• **To do**
Your task is to copy the lines of the data below from the line holding "The image size is (902, 478)." through the line holding "Click the selected", inclusive, exactly and with nothing added.

• **The records**
★ ★ ★ ★ ★ ★ ★

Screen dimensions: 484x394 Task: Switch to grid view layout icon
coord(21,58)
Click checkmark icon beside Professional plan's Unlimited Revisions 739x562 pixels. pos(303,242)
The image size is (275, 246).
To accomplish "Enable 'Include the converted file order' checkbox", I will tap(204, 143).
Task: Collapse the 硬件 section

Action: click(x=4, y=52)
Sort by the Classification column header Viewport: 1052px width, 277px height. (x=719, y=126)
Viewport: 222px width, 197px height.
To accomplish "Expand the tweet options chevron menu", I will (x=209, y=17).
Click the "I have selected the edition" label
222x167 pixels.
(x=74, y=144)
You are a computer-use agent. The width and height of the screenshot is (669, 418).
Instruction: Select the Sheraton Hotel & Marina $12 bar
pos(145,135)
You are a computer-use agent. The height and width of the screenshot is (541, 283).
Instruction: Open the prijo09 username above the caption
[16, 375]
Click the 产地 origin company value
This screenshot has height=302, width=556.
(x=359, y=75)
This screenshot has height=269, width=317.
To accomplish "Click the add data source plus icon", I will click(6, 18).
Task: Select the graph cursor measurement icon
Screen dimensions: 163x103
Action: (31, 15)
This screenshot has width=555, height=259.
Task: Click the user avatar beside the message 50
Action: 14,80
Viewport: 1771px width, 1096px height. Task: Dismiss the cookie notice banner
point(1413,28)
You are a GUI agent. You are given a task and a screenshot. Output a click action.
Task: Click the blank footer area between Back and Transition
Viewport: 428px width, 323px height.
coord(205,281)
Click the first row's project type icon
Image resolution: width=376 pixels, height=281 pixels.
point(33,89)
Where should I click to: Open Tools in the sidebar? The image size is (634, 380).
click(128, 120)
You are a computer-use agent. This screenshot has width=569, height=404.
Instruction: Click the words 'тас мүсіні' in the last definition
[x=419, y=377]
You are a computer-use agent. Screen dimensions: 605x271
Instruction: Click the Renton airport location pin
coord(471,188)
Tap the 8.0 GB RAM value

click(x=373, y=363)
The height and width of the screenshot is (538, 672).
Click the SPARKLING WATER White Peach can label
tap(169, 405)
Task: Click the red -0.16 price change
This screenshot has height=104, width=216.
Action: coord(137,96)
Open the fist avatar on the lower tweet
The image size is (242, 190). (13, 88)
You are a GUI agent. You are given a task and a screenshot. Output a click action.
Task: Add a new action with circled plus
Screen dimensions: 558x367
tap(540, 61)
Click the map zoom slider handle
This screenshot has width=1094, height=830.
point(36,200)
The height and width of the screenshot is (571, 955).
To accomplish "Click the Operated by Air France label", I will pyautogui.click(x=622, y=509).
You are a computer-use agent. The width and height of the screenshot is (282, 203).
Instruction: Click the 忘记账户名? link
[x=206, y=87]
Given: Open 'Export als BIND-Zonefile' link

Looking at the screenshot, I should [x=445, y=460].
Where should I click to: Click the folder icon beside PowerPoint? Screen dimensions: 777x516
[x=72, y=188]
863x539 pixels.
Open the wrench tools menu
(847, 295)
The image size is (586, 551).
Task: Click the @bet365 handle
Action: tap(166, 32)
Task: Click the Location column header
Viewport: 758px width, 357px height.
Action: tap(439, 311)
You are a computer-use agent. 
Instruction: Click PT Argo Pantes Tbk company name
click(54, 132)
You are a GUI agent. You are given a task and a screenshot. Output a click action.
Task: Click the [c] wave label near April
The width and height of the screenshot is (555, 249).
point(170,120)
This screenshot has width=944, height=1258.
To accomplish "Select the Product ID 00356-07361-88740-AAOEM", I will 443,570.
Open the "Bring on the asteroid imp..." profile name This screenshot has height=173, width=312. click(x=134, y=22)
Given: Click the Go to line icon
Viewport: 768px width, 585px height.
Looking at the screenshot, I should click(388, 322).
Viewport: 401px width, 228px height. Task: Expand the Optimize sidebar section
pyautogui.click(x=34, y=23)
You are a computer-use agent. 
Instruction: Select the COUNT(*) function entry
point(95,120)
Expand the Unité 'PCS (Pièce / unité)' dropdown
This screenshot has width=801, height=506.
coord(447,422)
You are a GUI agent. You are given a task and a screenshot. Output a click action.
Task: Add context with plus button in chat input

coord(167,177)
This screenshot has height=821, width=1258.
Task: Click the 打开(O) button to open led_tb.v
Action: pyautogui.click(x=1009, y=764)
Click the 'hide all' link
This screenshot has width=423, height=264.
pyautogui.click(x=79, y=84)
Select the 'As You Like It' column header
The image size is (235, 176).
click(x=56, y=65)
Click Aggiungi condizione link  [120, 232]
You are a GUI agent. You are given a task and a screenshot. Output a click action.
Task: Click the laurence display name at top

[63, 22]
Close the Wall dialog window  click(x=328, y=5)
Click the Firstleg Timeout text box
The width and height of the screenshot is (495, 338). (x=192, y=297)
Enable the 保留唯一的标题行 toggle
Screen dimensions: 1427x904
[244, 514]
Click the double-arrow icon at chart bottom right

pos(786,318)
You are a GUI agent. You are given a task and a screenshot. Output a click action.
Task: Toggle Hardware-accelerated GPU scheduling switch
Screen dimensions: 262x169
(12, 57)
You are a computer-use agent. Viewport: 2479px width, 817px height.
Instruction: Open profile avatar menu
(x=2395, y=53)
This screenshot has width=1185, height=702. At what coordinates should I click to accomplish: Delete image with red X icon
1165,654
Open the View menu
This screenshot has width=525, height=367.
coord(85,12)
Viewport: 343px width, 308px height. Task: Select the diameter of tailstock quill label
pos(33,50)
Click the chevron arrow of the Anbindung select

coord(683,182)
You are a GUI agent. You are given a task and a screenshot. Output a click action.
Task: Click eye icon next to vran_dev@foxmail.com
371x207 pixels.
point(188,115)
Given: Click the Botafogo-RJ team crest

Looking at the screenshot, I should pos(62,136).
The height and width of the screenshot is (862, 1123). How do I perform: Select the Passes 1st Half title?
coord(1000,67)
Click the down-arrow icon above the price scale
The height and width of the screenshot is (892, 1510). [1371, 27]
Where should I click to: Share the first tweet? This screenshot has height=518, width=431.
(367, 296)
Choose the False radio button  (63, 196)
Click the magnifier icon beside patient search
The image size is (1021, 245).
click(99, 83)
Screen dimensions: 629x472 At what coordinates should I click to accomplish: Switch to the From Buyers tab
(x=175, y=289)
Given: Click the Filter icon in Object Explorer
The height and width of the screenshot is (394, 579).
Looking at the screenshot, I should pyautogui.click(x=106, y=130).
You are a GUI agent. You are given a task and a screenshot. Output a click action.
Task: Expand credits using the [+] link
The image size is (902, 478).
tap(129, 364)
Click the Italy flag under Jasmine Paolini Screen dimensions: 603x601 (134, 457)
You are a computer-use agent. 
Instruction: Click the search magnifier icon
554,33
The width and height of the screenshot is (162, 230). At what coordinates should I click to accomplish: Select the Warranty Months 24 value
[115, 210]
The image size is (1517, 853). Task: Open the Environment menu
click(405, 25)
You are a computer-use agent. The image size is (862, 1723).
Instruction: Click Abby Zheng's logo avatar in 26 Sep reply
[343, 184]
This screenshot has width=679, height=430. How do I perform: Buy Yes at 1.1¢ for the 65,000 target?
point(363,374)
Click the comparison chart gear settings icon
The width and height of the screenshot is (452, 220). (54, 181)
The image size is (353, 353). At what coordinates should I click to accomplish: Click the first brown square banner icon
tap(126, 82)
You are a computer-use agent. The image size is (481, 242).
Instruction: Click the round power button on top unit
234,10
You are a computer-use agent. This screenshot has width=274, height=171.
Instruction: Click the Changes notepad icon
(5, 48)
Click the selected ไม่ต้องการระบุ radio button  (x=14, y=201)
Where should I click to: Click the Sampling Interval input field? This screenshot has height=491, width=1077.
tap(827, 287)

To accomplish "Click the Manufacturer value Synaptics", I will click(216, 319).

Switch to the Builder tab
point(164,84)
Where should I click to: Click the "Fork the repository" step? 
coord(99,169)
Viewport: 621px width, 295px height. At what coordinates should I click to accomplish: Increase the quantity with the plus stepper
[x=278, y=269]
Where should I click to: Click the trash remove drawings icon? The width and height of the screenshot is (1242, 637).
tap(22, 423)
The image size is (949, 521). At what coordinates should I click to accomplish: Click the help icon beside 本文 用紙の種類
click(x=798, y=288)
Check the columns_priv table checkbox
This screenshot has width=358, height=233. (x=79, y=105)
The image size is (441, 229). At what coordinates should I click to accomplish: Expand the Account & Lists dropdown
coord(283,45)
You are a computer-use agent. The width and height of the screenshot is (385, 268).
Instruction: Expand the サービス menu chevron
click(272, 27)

★ ★ ★ ★ ★ ★ ★

• **Reply to the exercise**
The image size is (902, 478).
tap(129, 364)
Click the Italy flag under Jasmine Paolini Screen dimensions: 603x601 (134, 457)
You are a computer-use agent. 
Instruction: Click the search magnifier icon
554,33
The width and height of the screenshot is (162, 230). At what coordinates should I click to accomplish: Select the Warranty Months 24 value
[115, 210]
The image size is (1517, 853). Task: Open the Environment menu
click(405, 25)
You are a computer-use agent. The image size is (862, 1723).
Instruction: Click Abby Zheng's logo avatar in 26 Sep reply
[343, 184]
This screenshot has width=679, height=430. How do I perform: Buy Yes at 1.1¢ for the 65,000 target?
point(363,374)
Click the comparison chart gear settings icon
The width and height of the screenshot is (452, 220). (54, 181)
The image size is (353, 353). At what coordinates should I click to accomplish: Click the first brown square banner icon
tap(126, 82)
You are a computer-use agent. The image size is (481, 242).
Instruction: Click the round power button on top unit
234,10
You are a computer-use agent. This screenshot has width=274, height=171.
Instruction: Click the Changes notepad icon
(5, 48)
Click the selected ไม่ต้องการระบุ radio button  (x=14, y=201)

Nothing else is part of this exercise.